Aradaki boşluk boş değilse, görünmez iplerle bağlıysak birbirimize kimseyi kırıp dökmemeliyiz.

ŞEHİR MAGANDASI VE HAMİLE KADIN VURGUSU

Pendik’te meydana gelen korkunç olayın ardından başlayan ‘hamile kadın vurgusu’ tartışması kadar gerekli ve gereksiz bir şey yok.

Seydioğlu Baklava’nın sahipleri Hasan ve Hüseyin Sel kardeşler emniyet şeridinde ‘kanuna aykırı’ olarak ilerleyip, kendilerine yol vermeyen sürücüye saldırdı. Bellerinde silah bulunan iki maganda aracın yan aynasını tekmeledi, kaportanın üzerine çıkıp zıpladı. Kapıyı açamadıkları için sürücüyü ele geçirip bir güzel pataklayamadılar. Sürücünün yanında hamile olan karısı vardı ki çektikleri videoda da bunu bağırarak söylüyor adam.

Sürücünün yanında karısı olmasa da, kadın hamile olmasa da kanunları çiğnedikleri için ceza almalılar. Hamile veya kadın vurgusu gereksiz deniyor ancak bu olayı daha dramatik yapan, bu kadar çok tepki toplamasını sağlayan tam da bu iki ayrıntı. Gönül ister ki yasa ihlallerine karşı herkes duyarlı olsun ama gönlün her istediği olmuyor maalesef.

Kadın ve hamile vurgusu iki nedenle önemli. Bir: Yaşamın kutsallığı, iki: nezaket noksanlığı.

Eskiden erillerimiz bir miktar “Kadın var” deyip edep takınırlardı ancak ne yazık ki edebi kaybedeli epey oluyor. Bırakın kadın var diye öfkeyi kontrol etmeyi, haklıyken bile alttan almayı, erkek şiddeti direkt kadına yöneliyor, en çok onun canını yakıyor ve hatta o canları alıyor.
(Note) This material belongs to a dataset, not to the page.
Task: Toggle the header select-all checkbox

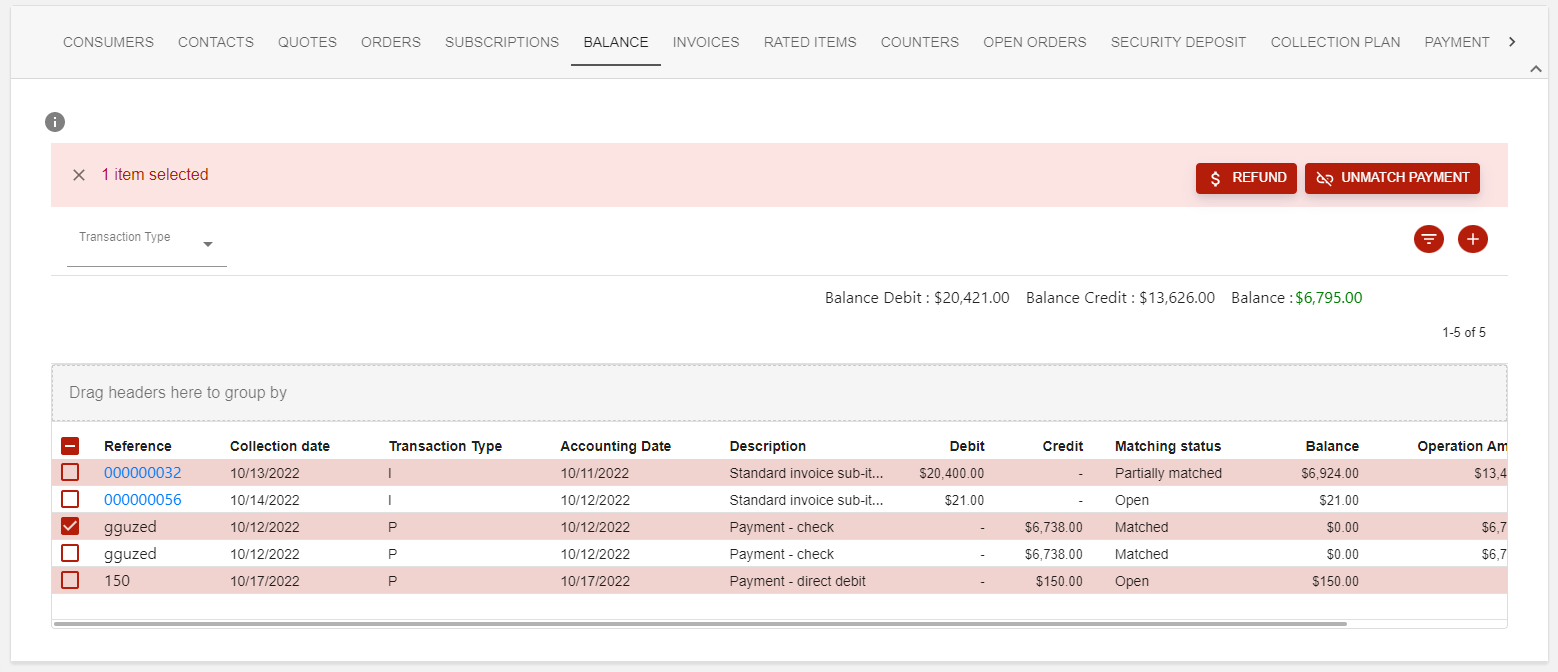Action: (71, 446)
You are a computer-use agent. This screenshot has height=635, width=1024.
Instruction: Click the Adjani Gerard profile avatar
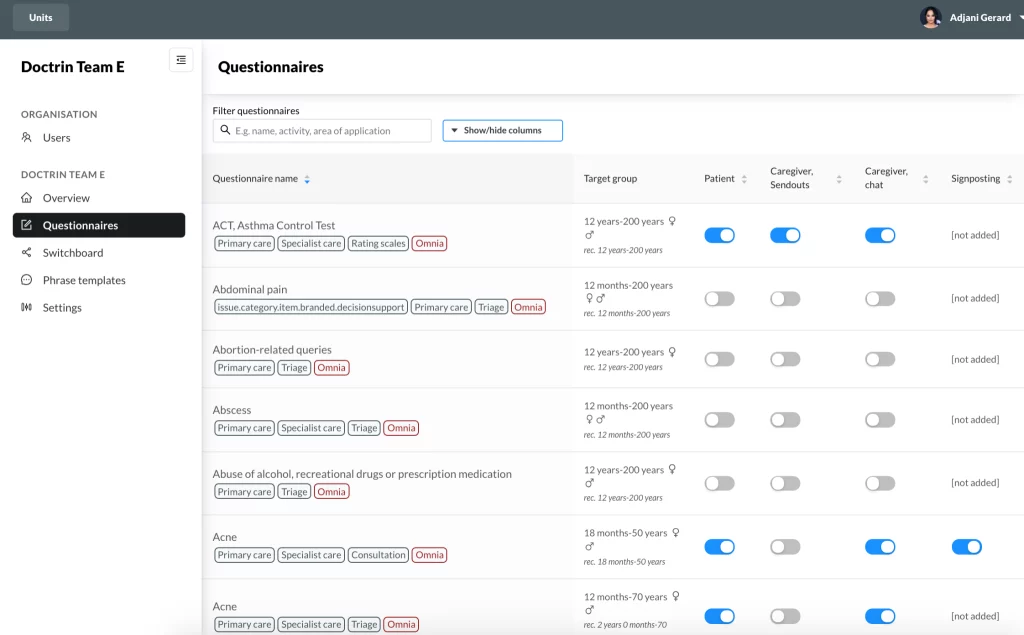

Her dakika anlatılan her şeyin, yapılan her esprinin sonuna amk eklenip, tecavüz meşrulaştırıyor. Bu küfrü olmayan uzuvlarıyla kadınlar da kullanıyor. Kullanmayınız. Kullananları uyarınız.

Evrendeki tek kutsal yaşamdır. Yeni bir yaşam masumdur. Henüz dünyaya gelmemiş bir yaşam daha da masumdur, kutsaldır. Tanrı’nın bu kutsiyeti hücrelerimize işlemiştir; insanı, hayvanı bütün canlılar bu kodu taşır. Taşımayanlar içindeki ışığı kaybetmiş, karanlığa sürüklenmiş mahluklardır.

Avladığı hamile babunun karnından çıkan yavruyu diğer yırtıcılardan koruyan dişi kaplandan, öldürdüğü ceylanın karnından ölü çıkan yavrusunu görünce kalp krizi geçirip ölen dişi aslandan vicdan namına öğreneceğimiz çok şey var.